Corticotropin-releasing factor overexpression in the central amygdala: Gene expression, HPA axis function, and behavior

Mood and anxiety disorders including major depressive disorder and post-traumatic stress disorder have been associated with a disrupted hypothalamic-pituitary-adrenal (HPA) axis response to stress, attributed to corticotropin-releasing factor (CRF) overexpression in the paraventricular nucleus of the hypothalamus (PVN). However, PVN output is determined by summation of signals from limbic and brainstem sources; disruption in one of these regions may result in increased PVN CRF and thus HPA axis hyperactivity. Long-term gene expression changes which confer the chronic nature of these disorders may take place primarily in the PVN or may take place primarily in limbic structures, which then modulate the PVN. The utility of CRFergic circuits as pharmaceutical targets for the treatment of mood and anxiety disorders could be improved with greater knowledge of distinct, regionally-specific CRF expression patterns. The goal of this research is to develop tools to manipulate gene expression within CRF-producing cells. Here we describe a transgenic mouse in which 3.0Kb of the CRF promoter reliably targets transgene expression to CRF-producing neurons.

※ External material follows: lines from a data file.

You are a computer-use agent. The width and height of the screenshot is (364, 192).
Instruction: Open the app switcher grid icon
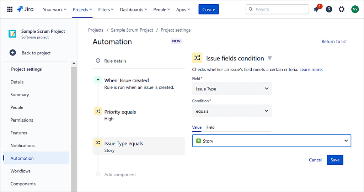click(x=10, y=9)
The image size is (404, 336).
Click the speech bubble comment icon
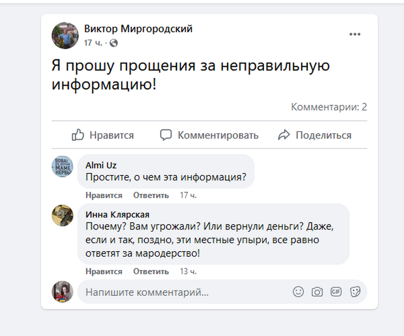click(x=166, y=135)
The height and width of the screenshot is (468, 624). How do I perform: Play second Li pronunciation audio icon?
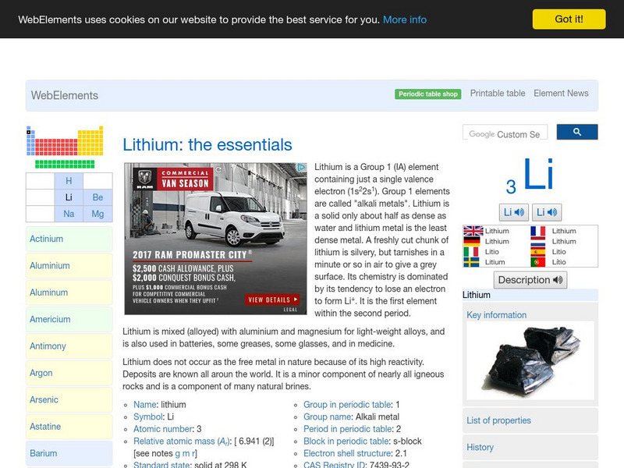coord(546,211)
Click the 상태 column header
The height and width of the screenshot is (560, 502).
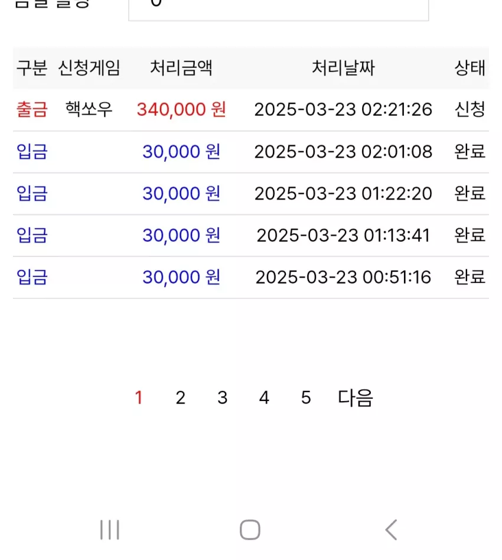click(470, 68)
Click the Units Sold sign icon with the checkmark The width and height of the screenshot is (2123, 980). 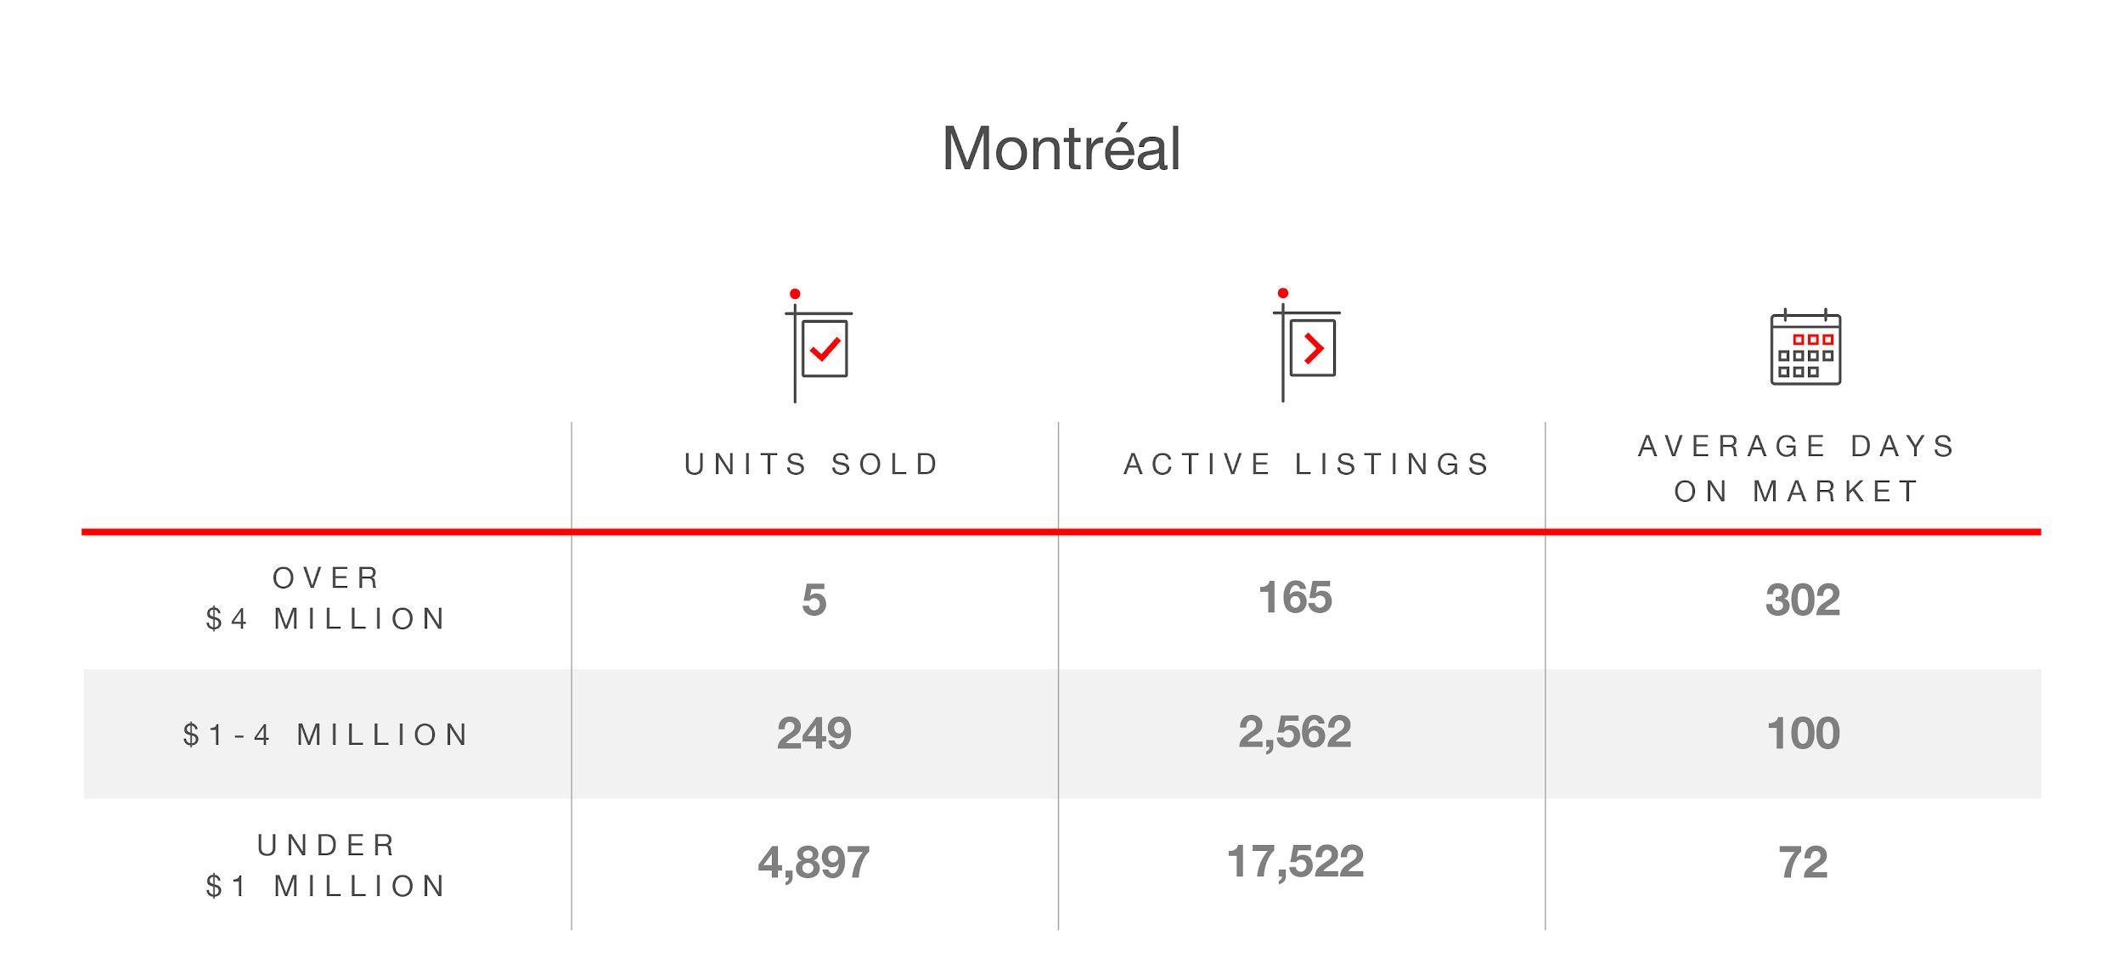[819, 346]
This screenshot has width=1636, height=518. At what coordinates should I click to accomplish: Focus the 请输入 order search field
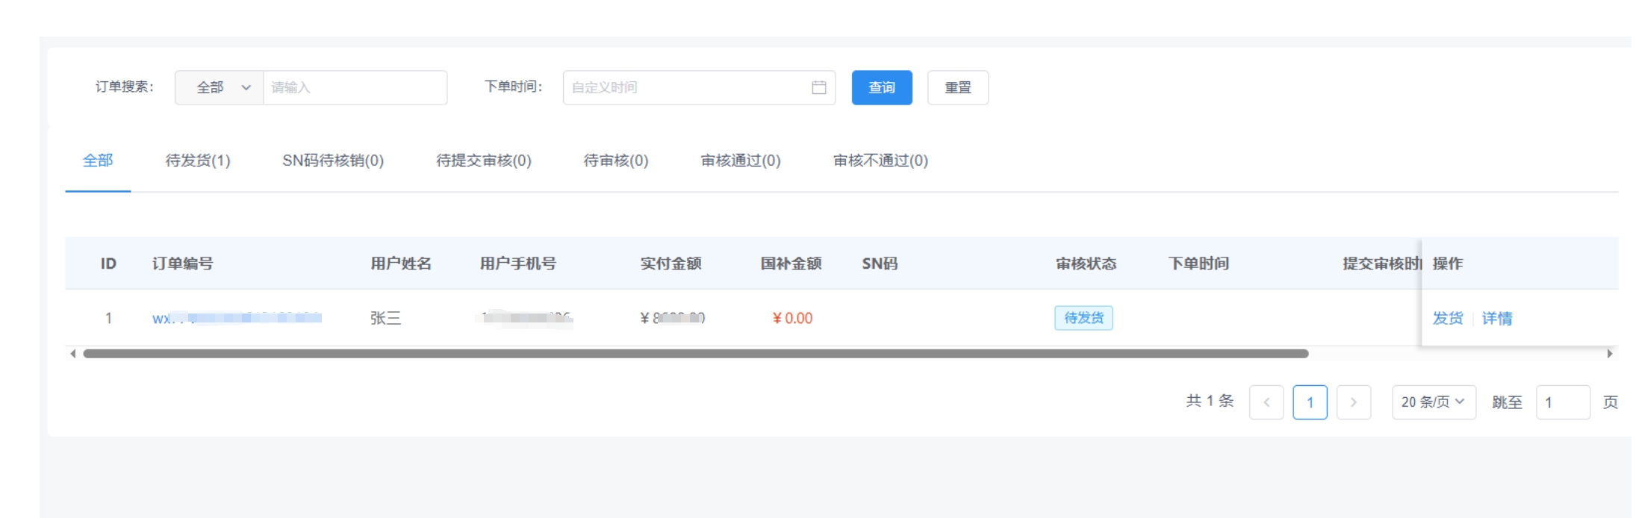355,87
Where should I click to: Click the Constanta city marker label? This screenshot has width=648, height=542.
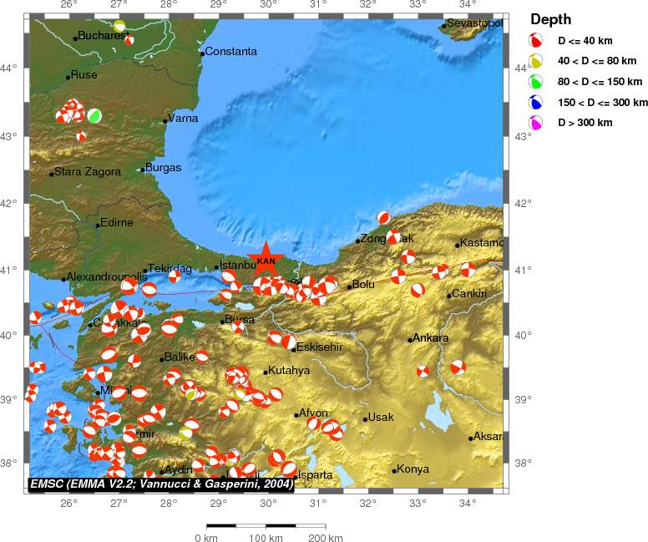click(230, 52)

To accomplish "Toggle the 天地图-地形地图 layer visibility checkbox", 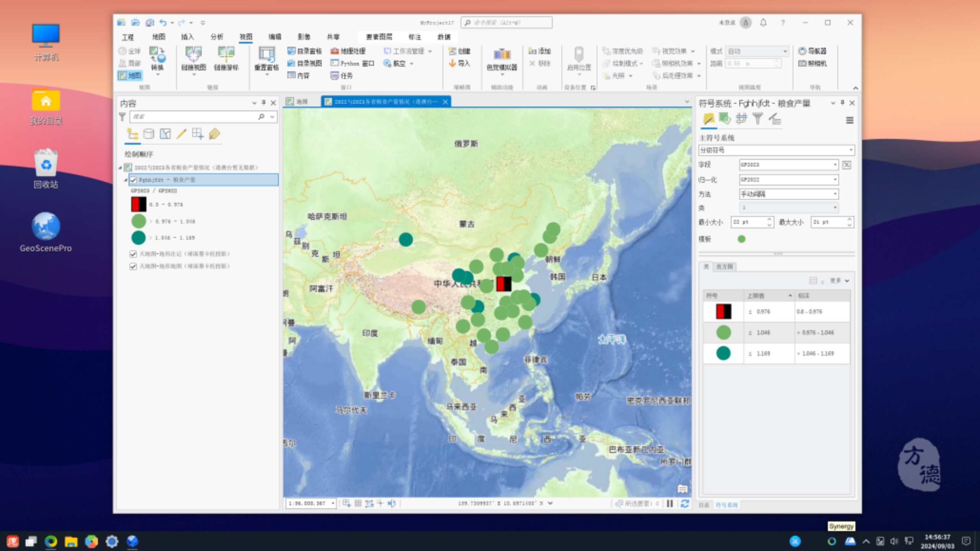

The cell-type specificity of this promoter was also employed in a lentiviral vector to overexpress CRF from CRFergic cells. Because the CeA is known to influence the behavioral stress-response and hypothesized to play a role in HPA axis regulation, this virus was injected bilaterally into the CeA of adult male rats. Chronic CRF overexpression in the CeA increased expression of CRF and vasopressin in the PVN, leading to increased HPA axis activation, and decreased expression of MR in the hippocampus, resulting in HPA axis disinhibition. These gene-expression changes and HPA axis hyperactivity also resulted in an increase in anxiety-like behavior. These data suggest that HPA axis hyperactivity in human patients may be secondary to altered signals from CRF neurons within the CeA. This and future work elucidating the precise mechanisms through which overexpression of CRF precipitates psychopathology may provide useful preventative and therapeutic tools for mood and anxiety disorders.